Yoga combines gentle movement, controlled breathing, and relaxation. Practised consistently, it may help lower blood pressure, improve circulation, reduce stress, and support heart health, all of which are important for stroke prevention.
Here are six especially helpful yoga poses.
1. Mountain pose (Tadasana)
This simple standing pose improves posture and balance while encouraging steady breathing.
Why it helps:
Good posture and deep breathing support better oxygen flow and circulation throughout the body.
How to do it:
Stand tall with feet together, arms at your sides. Inhale deeply, lift your chest, and ground your feet into the floor.

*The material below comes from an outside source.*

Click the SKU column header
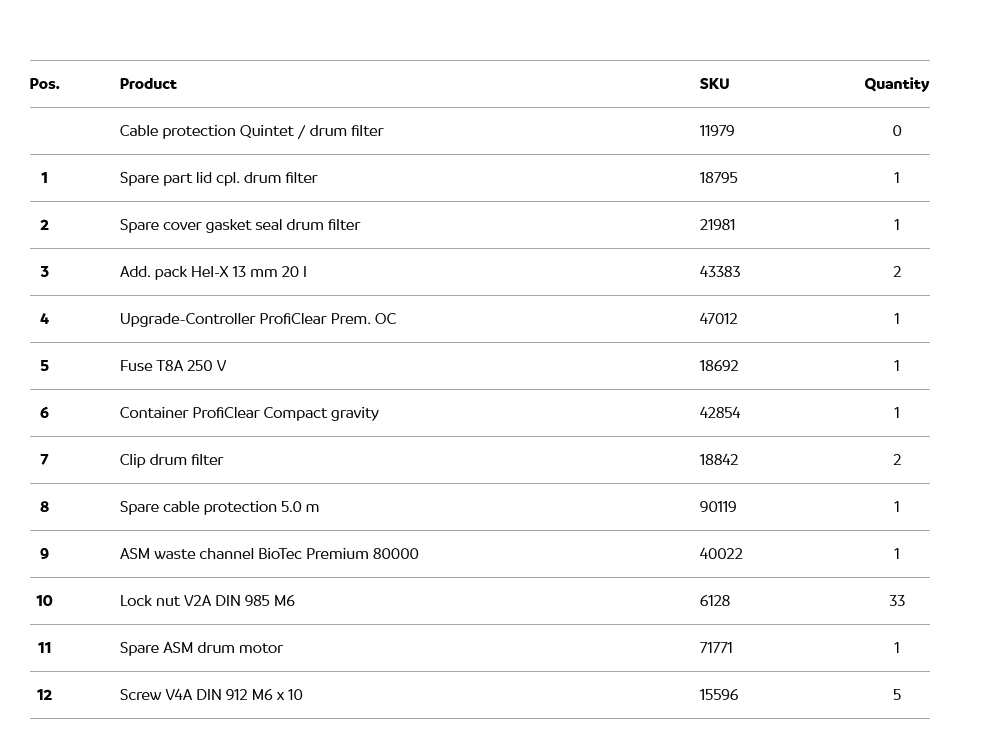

Hold for 5–10 breaths.
2. Downward-facing dog (Adho Mukha Svanasana)
A full-body stretch that gently reverses gravity.
Why it helps:
Improves blood flow to the brain, stretches the spine, and reduces tension in the shoulders and neck.
Tip:
If you have high blood pressure, keep your head supported or practise under guidance.
3. Seated forward bend (Paschimottanasana)
A calming pose that stretches the back and hamstrings.
Why it helps:
Helps reduce stress and may support healthy blood pressure levels when practised gently.
How to do it:
Sit with legs extended, hinge forward from the hips, and breathe slowly. Avoid forcing the stretch.
4. Bridge pose (Setu Bandhasana)
A gentle backbend that opens the chest and hips.
Why it helps:
Stimulates circulation, supports heart health, and counteracts the effects of prolonged sitting.
Modification:
Place a yoga block or pillow under your lower back for support.
5. Legs up the Wall (Viparita Karani)
One of the most relaxing yoga poses.
Why it helps:
Encourages blood flow back to the heart, reduces swelling in the legs, and calms the nervous system.
Best time:
In the evening or before bed for stress relief.
6. Corpse pose with deep breathing (Savasana)
Often underestimated, this pose is essential.
Why it helps:
Deep relaxation lowers stress hormones, which are linked to high blood pressure and cardiovascular strain.
Try this:
Inhale for 4 counts, exhale for 6 counts, and repeat for several minutes.